Start of Document extract

Reputation: 245
I've written a beautifulsoup script that scrapes Japanese HTML. Everything seems to be working and I get zero error messages. When I print I get:
連鎖に打ち勝たねばならない」と述べ拍手を浴び etc
But in the same script, when I save the output in a csv I get:
\u5ddd\u3001\u6ce2\u4f50\u5834\uff13\u7279\u6d3e\u54e1\u304c\u8a71\u3057\u5408 etc
I assume the problem is in the write-to-csv part of the code, but I can't figure out what to do.
Here's the code:
def processData( pageFile ):
f = open(pageFile, "r")
page = f.read()
f.close()
soup = BeautifulSoup(page, 'html.parser')
metaData = soup.find_all("div", {'class': 'detail001'})
one = [ ]
for html in metaData:
text = BeautifulSoup(str(html).strip().replace("\n", ""),features="html.parser")
text = text.get_text()
one.append(text.strip())
csvfile = open(dir2 + ".csv".encode("utf-8"), 'ab')
writer = csv.writer(csvfile)
for ones in zip(one):
writer.writerow([one])
csvfile.close()
dir1 = "/home/sveisa/"
dir2 = "test2"

End of Document extract
Start of Data lines

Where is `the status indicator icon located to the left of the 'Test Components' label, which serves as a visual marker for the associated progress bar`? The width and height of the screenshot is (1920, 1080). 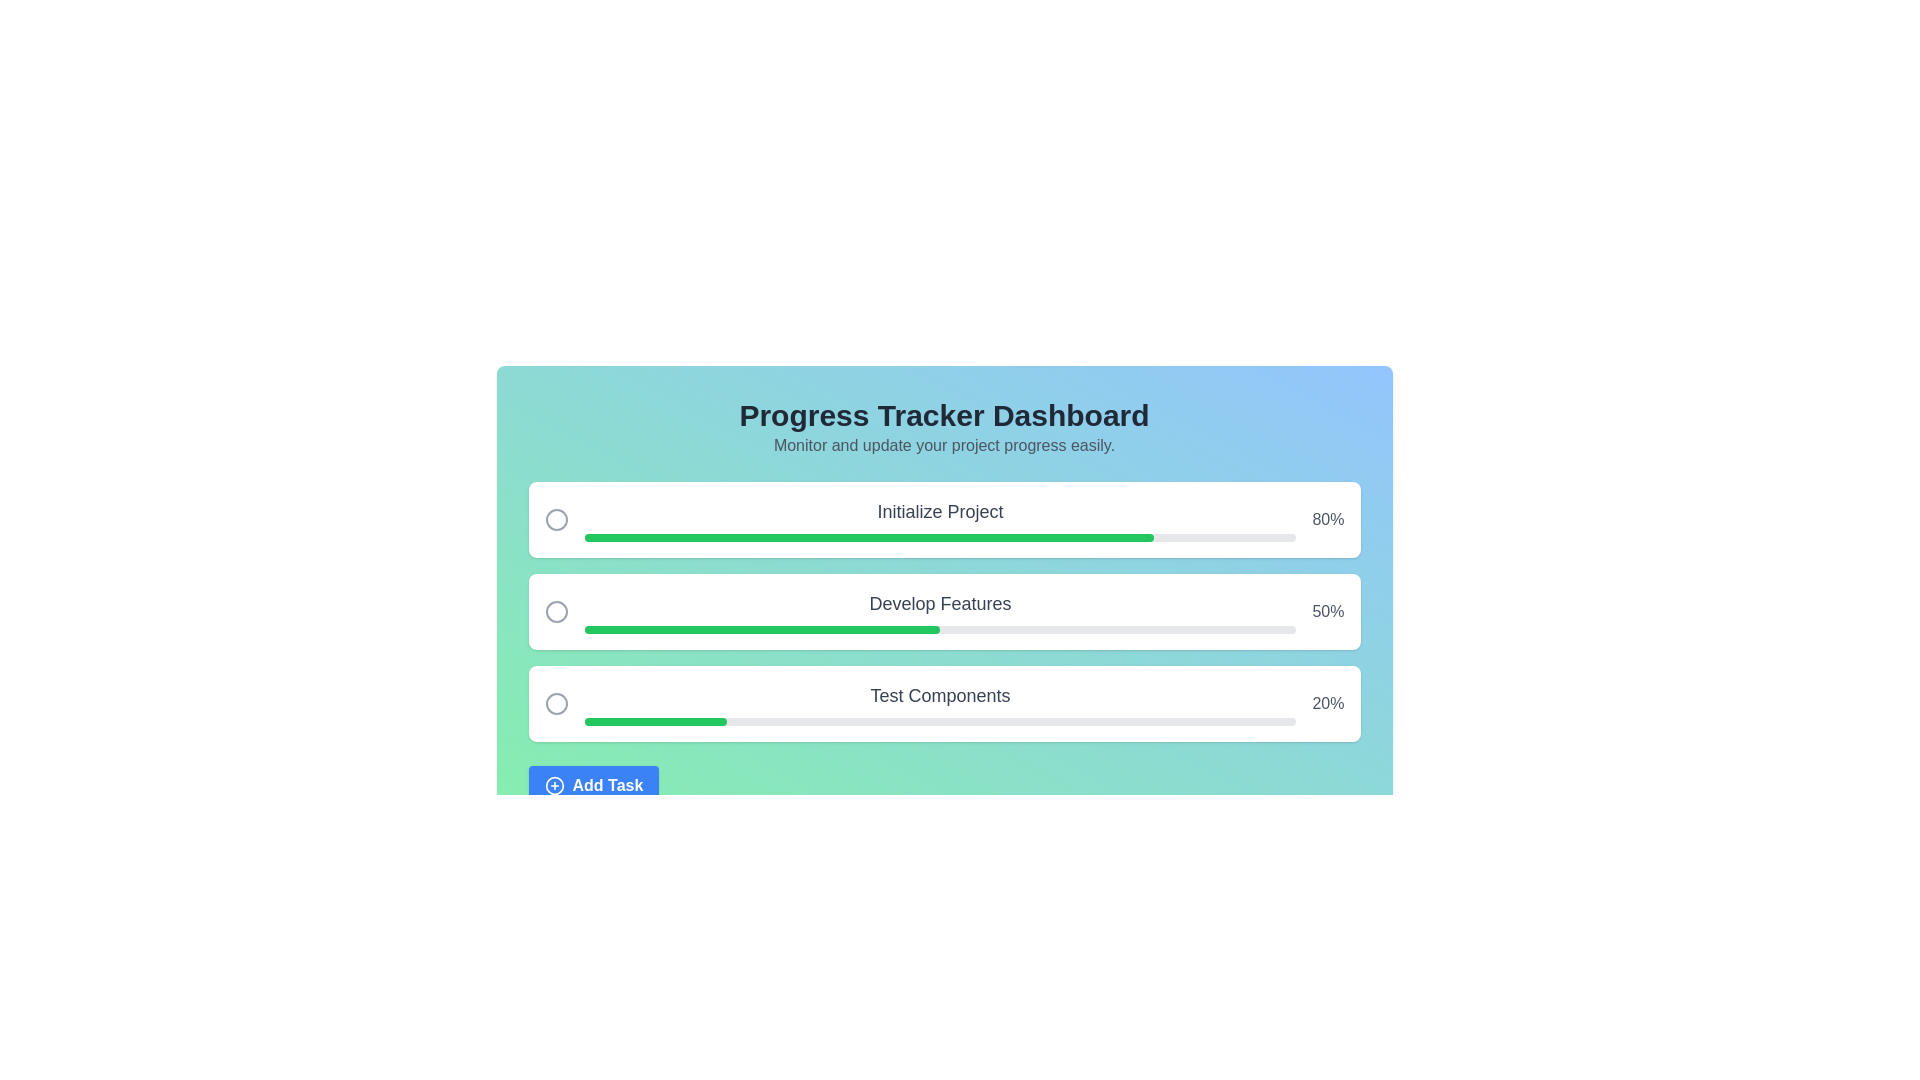 the status indicator icon located to the left of the 'Test Components' label, which serves as a visual marker for the associated progress bar is located at coordinates (556, 703).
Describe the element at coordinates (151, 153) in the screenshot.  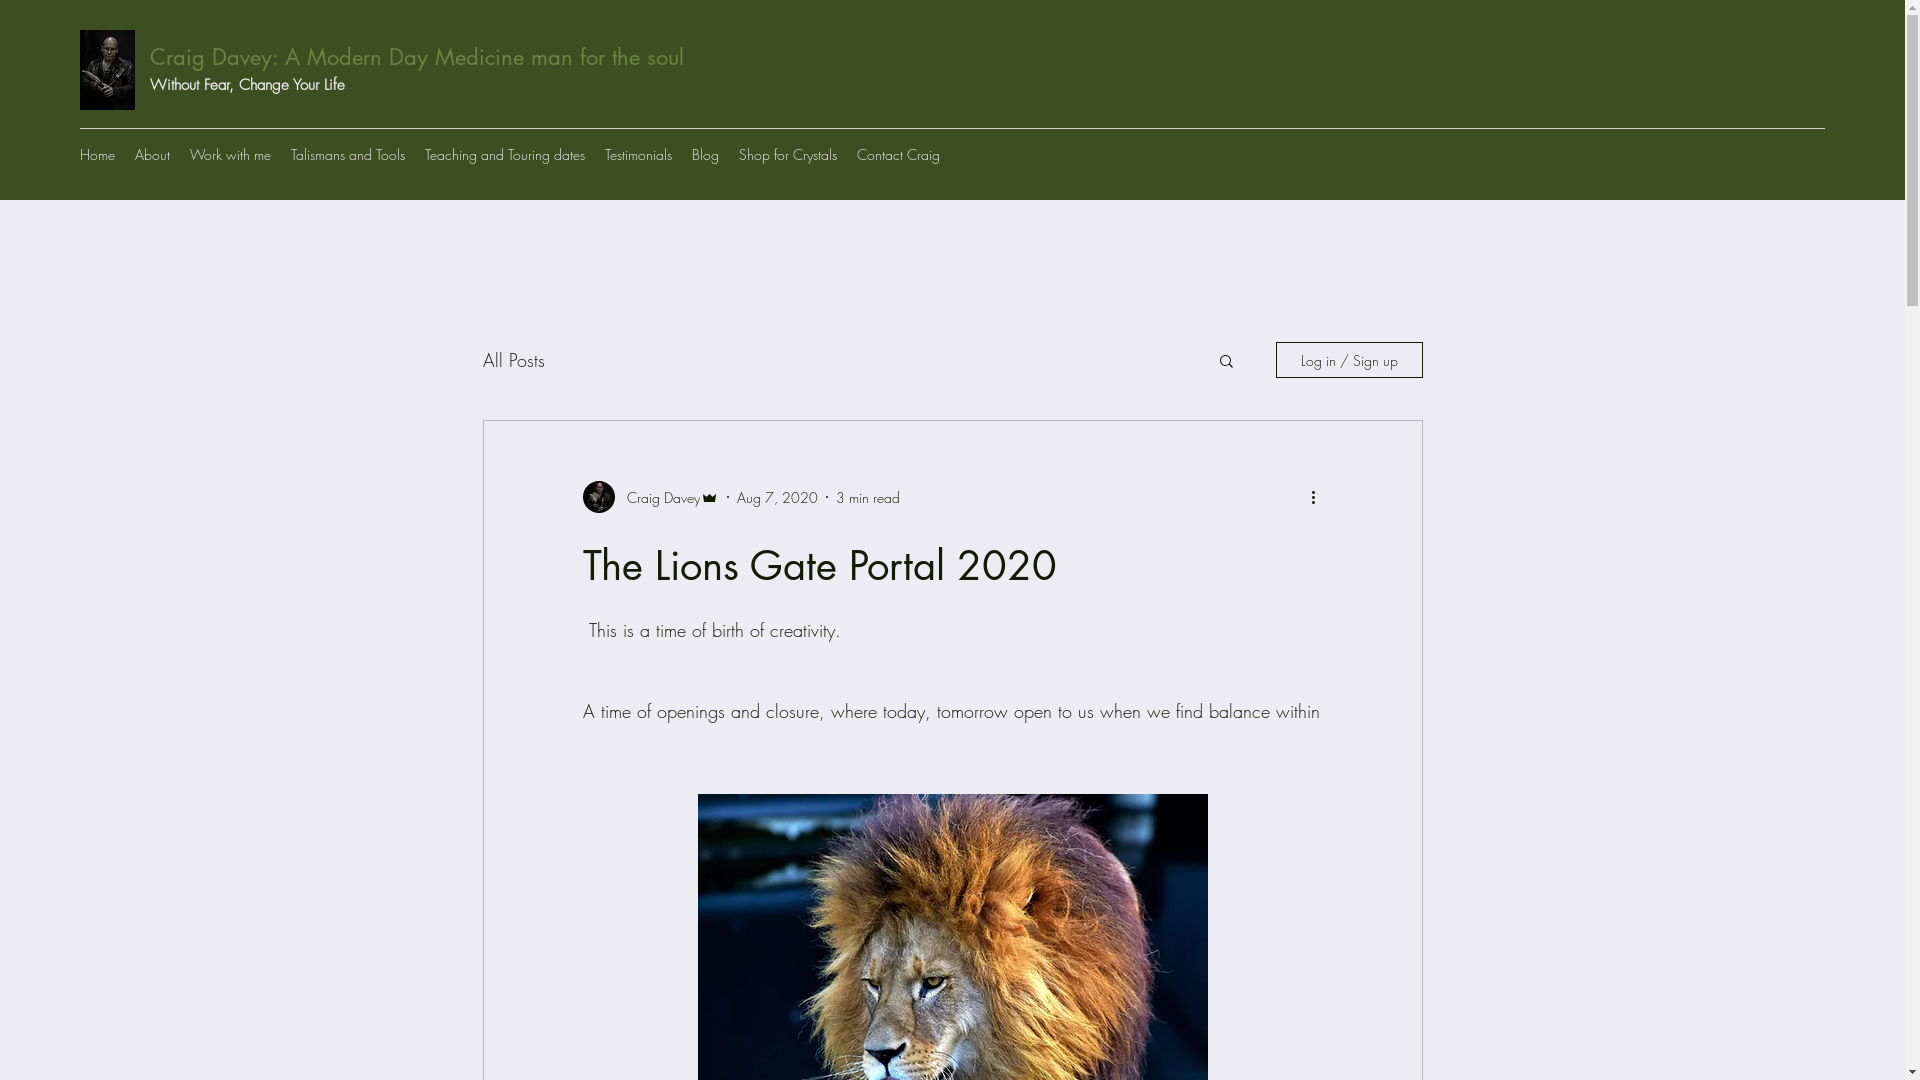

End of Data lines

Your instructions
Resume the forum post about saving scraped Japanese text to a CSV file, starting right after its last line.

Exercise result
dir = dir1 + dir2
csvFile = dir2 + ".csv"
csvfile = open(csvFile.encode("utf-8"), 'w')
writer = csv.writer(csvfile)
writer.writerow(["one"])
csvfile.close()
fileList = os.listdir(dir)
totalLen = len(fileList)
for htmlFile in fileList:
path = os.path.join(dir, htmlFile)
processData(path)
I'm using Ubuntu.
Upvotes: 2
Views: 426
Reputation: 11515
It's about the encoding=
which need to be assigned to your csv
as the following:
with open("data.csv", 'w', encoding="UTF-8") as f:
writer = csv.writer(f)
writer.writerow(
"\u5ddd\u3001\u6ce2\u4f50\u5834\uff13\u7279\u6d3e\u54e1\u304c\u8a71\u3057\u5408")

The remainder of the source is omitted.